While the Obama administration has been working on massaging the potential diplomatic opening they think they’ve spotted in dealing with Iran’s (supposedly/relatively) ‘moderate’ new leader Hassan Rouhani, administration officials have also been lobbying Congress to hold off on imposing more sanctions on behalf of nurturing what they imagine is a more friendly, conciliatory negotiating atmosphere. Ahead of the talks between world powers and Iran in Geneva today, the administration was evidently “looking for a first step that stops Iran’s nuclear program moving forward for the first time in decades and that rolls parts of it back” in exchange for “limited, targeted and reversible sanctions relief,” according to one official. CNN reports:
Iran appears keen to progress swiftly toward a deal reining back its nuclear program in return for relief from international sanctions that have crippled its economy, a senior U.S. administration official said Wednesday.
She was speaking on the eve of a fresh round of talks scheduled for Thursday and Friday in Geneva between the five permanent — and nuclear-armed — members of the U.N. Security Council, along with Germany and Iran.

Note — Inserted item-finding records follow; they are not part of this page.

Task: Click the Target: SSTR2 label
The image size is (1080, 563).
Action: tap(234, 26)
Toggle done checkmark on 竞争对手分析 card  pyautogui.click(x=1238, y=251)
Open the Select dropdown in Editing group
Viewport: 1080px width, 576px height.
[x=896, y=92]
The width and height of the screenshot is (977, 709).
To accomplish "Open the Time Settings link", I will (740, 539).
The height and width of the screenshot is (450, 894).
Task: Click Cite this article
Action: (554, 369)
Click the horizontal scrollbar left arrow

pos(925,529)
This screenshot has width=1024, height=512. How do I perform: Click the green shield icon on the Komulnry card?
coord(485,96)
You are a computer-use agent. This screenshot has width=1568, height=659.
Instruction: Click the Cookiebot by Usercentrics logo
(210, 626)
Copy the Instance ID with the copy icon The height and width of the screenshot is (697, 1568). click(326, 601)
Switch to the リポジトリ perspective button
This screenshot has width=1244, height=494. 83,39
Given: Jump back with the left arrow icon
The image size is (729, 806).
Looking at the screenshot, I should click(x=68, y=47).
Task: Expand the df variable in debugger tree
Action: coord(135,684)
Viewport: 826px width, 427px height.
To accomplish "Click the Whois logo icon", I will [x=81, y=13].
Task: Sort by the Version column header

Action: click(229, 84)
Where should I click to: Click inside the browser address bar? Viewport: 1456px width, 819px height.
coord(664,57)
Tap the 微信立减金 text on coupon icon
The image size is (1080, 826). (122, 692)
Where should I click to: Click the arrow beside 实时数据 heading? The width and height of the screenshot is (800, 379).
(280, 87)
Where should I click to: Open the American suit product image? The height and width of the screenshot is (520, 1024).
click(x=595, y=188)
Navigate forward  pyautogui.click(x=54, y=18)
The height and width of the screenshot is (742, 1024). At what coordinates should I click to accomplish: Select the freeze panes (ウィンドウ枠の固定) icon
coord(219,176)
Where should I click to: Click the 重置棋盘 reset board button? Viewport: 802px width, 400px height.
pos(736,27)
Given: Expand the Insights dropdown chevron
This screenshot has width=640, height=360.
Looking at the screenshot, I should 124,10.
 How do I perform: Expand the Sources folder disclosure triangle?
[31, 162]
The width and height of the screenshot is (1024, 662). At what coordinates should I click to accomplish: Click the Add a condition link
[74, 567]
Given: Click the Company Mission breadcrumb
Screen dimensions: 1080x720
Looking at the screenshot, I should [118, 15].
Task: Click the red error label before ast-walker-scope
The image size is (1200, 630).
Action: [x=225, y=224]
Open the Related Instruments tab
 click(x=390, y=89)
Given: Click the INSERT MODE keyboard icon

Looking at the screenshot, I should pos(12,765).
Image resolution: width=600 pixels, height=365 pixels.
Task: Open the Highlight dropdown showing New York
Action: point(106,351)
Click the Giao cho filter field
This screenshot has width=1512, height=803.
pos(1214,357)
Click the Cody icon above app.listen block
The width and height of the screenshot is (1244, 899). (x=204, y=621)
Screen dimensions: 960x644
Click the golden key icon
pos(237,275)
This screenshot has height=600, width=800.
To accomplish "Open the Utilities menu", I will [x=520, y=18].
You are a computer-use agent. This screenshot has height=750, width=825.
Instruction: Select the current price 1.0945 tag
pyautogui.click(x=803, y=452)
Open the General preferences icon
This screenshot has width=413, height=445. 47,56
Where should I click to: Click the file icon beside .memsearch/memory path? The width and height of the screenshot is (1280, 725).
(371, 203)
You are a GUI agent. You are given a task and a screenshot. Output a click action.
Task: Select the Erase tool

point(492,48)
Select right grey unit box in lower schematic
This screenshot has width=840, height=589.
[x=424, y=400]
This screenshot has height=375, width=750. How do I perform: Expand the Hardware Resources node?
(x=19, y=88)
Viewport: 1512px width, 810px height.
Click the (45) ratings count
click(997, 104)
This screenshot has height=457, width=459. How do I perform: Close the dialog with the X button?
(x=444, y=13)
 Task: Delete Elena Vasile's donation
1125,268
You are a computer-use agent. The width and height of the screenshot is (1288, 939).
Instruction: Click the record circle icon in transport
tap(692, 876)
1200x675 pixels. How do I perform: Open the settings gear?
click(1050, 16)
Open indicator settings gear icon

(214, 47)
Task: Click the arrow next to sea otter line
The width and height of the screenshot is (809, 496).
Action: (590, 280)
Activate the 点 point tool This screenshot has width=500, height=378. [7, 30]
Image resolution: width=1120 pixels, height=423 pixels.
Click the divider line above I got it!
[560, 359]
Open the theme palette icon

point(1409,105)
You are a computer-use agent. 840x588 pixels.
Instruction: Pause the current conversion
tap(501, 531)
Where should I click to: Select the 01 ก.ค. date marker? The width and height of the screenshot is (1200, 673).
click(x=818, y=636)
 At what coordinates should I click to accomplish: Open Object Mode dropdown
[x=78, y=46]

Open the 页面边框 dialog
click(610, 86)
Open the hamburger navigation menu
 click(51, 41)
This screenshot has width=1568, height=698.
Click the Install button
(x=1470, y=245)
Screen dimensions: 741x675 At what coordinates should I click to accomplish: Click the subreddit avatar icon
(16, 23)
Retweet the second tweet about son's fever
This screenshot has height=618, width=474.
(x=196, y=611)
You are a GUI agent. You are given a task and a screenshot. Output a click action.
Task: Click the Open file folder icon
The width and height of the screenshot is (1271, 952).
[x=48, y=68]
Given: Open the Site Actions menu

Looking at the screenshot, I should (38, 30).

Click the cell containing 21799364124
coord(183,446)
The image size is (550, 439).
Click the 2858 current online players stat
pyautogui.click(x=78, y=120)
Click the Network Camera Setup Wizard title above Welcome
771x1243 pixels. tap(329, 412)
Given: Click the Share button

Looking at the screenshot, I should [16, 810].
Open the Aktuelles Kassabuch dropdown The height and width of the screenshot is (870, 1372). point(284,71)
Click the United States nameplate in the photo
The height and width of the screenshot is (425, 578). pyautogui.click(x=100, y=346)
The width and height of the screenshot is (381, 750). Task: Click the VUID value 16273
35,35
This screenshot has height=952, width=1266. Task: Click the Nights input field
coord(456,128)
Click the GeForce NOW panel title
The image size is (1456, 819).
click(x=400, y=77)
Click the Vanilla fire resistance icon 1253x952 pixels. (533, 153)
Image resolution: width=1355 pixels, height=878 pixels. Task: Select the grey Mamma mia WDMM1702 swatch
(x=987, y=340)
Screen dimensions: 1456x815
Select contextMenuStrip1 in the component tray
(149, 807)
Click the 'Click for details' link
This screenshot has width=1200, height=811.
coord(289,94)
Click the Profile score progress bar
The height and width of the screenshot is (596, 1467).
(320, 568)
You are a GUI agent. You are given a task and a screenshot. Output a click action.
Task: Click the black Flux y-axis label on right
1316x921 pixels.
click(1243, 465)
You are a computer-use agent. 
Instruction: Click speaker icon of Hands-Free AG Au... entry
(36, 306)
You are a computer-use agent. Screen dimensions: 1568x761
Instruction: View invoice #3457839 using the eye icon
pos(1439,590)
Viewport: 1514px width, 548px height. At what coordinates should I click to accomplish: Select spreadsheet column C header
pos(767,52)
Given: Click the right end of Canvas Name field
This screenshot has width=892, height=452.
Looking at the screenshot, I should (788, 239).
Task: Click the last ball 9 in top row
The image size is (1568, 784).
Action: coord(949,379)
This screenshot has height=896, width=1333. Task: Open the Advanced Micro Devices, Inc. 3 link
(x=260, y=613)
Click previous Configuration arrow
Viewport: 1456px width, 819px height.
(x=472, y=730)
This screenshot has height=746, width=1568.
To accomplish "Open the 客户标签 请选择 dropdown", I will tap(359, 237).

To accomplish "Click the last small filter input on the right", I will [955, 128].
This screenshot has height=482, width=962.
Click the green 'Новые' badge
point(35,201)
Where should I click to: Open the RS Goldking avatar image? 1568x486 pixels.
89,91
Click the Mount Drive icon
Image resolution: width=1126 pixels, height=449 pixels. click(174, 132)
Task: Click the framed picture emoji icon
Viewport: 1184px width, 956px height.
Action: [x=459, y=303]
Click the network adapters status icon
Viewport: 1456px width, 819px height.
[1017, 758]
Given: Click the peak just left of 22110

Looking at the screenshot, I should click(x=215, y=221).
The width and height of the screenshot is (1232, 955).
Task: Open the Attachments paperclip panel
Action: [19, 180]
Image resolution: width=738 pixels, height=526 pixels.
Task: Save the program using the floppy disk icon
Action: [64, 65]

“For the first time, we believe Iran is ready to move this process forward quickly. For the first time, we’re not seeing them just use this as a way of buying time,” the senior U.S. administration official told journalists in a background briefing.
“I do see a potential for the outline of a first step. It can be written on a piece of paper or probably more than one. I hope this can be sooner rather than later,” she added, declining to answer questions whether that outline deal may be reached before the weekend.
So, in a nutshell, an initial step that may-or-may-not partially disable their imminent weapons capability in exchange for the beginnings of sanctions relief? …The Senate is apparently not impressed with this plan; Reuters reports that the Banking Committee is planning to move ahead with a package of tough new sanctions over the next week regardless of what the administration wants:
Senator Tim Johnson, the panel’s chairman, told Reuters that Harry Reid, the Senate’s Majority Leader, told him to go ahead with the mark-up – or debate – of the bill, a step toward bringing it to the full Senate for a vote.
“We’ll wait until the Geneva meeting is over with, but I talked to Harry Reid about it yesterday and he wants to mark up,” Johnson told Reuters outside the Senate chamber.
Israel, as you might imagine, isn’t really on board, either. The BBC reports that Netanyahu just warned that the plan unfolding in Geneva would be a “historic mistake”:
“Israel understands that there are proposals on the table in Geneva today that would ease the pressure on Iran for concessions that are not concessions at all. This proposal would allow Iran to retain the capabilities to make nuclear weapons,” he said.
“Israel totally opposes these proposals. I believe that adopting them would be a mistake of historic proportions. They must be rejected outright.”
“The sanctions regime has brought the Iranian economy to the edge of the abyss, and the P5+1 can compel Iran to fully dismantle its nuclear weapons programme,” he said.
“Anything else will make a peaceful solution less likely. Israel always reserves the right to defend itself, by itself, against any threat.”
If the news from Geneva is true, this is the deal of the century for #Iran.